И тот отлично справился с предложенной ролью фальшивого представителя «Товарищества виноторговли К. Ф. Депре». Долгоруков же в результате отлично проведенной аферы выручил за дом с погребом восемьдесят тысяч, в то время как самая красная цена ему была не более двадцати.

Позже Свешников не раз приглашался «на массовки», а иногда и на «вторые роли», после чего Всеволод Аркадьевич всегда и без задержек выплачивал отставному актеру его гонорар.

Свешников выбрался из ночлежки, снял крохотный домик в Собачьем переулке недалеко от Рыбнорядской площади и даже завел экономку, которая время от времени исполняла для него роль супруги. Правда, невенчанной. Пил Павел Лукич по-прежнему, но в отчаянные запои не впадал. Ибо не с чего было уже особо отчаиваться – жизнь-то налаживалась…

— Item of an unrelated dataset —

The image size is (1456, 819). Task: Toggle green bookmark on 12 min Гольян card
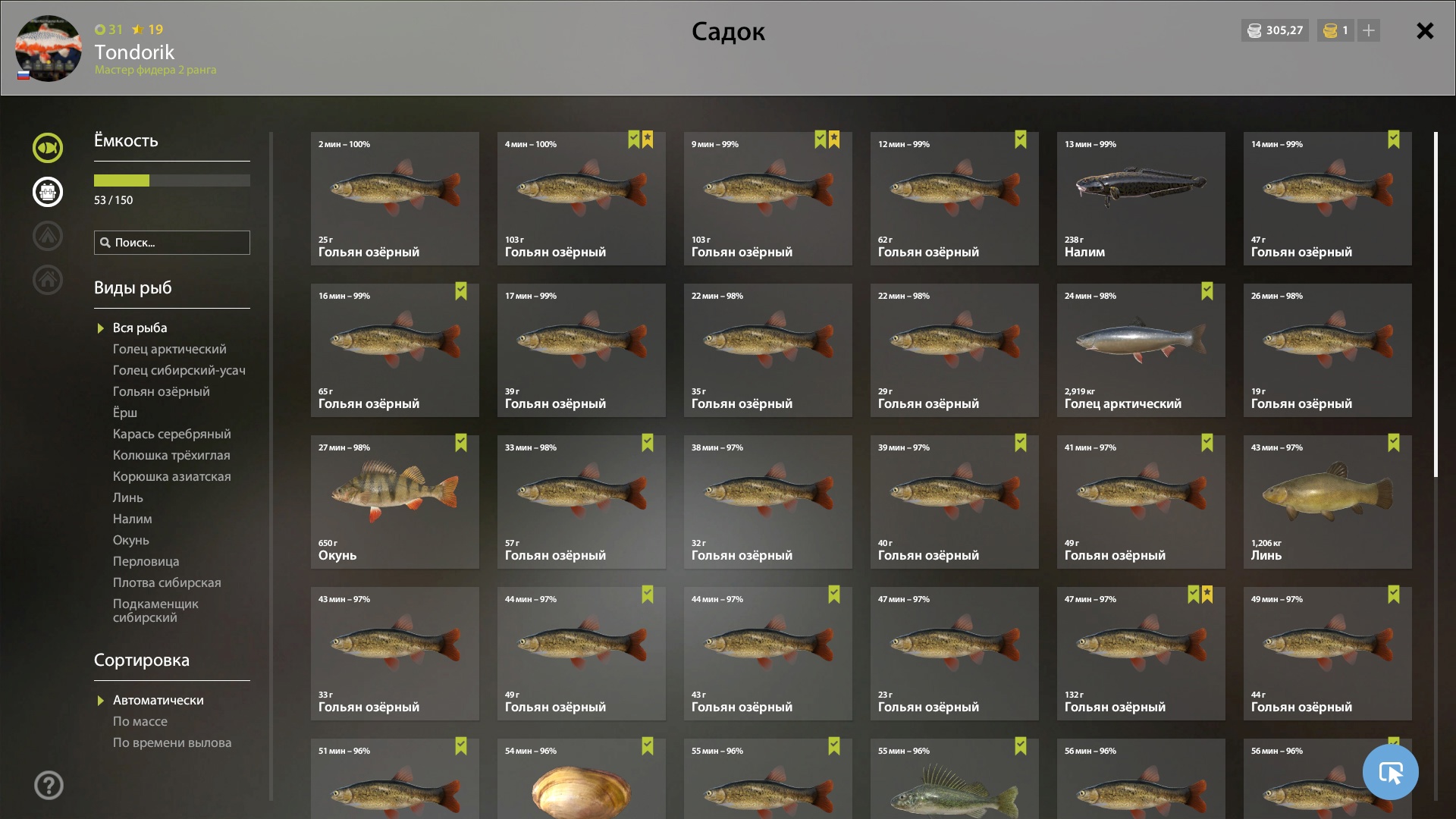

Вот и на сей раз ему выпала роль сыграть самого себя – отставного пьющего актера, коему негде было жить, а посему он вынужден прозябать в заброшенном доме. Роль была со словами. Ключевыми в них были следующие:

– Не убивайте меня! Я ничего никому не скажу…

Сыграл он ее превосходно.

Ленчик бывал у Свешникова и ранее. Так что шел он к нему, как к себе домой, не глядя по сторонам. Посему, свернув в переулок, едва не столкнулся с торопливым, хорошо одетым, плотно скроенным господином в очках с золотой оправой.

– Прошу прощения, – машинально произнес тот, вежливо обойдя Ленчика.

«Во-от, – сказал Ленчику тот, что сидел у него внутри. – Учись, как следует себя вести добропорядочным людям. Вежливость еще никому не навредила…»

Тот, что сидел внутри, всегда говорил правильно. А как бы сказал Ленчик еще совсем недавно? «Куда прешь? Не видишь, что я иду. Посторонись!» И что бы на это ответил тот, с кем едва не столкнулся Ленчик? «Сам куда прешь, остолоп?» Или «разуй глаза»? Ну и кому от этого стало бы лучше? Ленчику? Разумеется, нет. Перепалка его бы разозлила, и ежели бы он не сорвал свою злость на встречном, то выместил бы ее на ком-то другом. А тот – на ком-нибудь третьем, третий – на четвертом… И пошла бы эта злость и недоброжелательность по цепочке, возможно, нескончаемой. Ну и кому это надо?

А стало бы лучше тому, с кем едва не столкнулся Ленчик и который ввязался с ним в словесную перепалку? Тоже вряд ли. Так к чему злиться? Не лучше ли вот так культурно разойтись, как и положено добропорядочным и воспитанным людям? Ведь настроение даже улучшилось от этого услышанного «прошу прощения», ей-богу, право…

– Это вы меня простите! – запоздало бросил в спину прохожему Ленчик. Тот полуобернулся, блеснув стеклышками очков, едва улыбнулся и заторопился дальше.

Калитка забора, за которым стоял домик Актера, была открыта.

– Э-эй, папаша! – крикнул Ленчик, ступив на крылечко дома. – Ты там живой?

Никто не отозвался.

Ленчик толкнул дверь. Она открылась, будто его поджидали. Он вошел в сени, неловко громыхнул пустым ведром и прошел в комнату. Актера в ней не отыскалось.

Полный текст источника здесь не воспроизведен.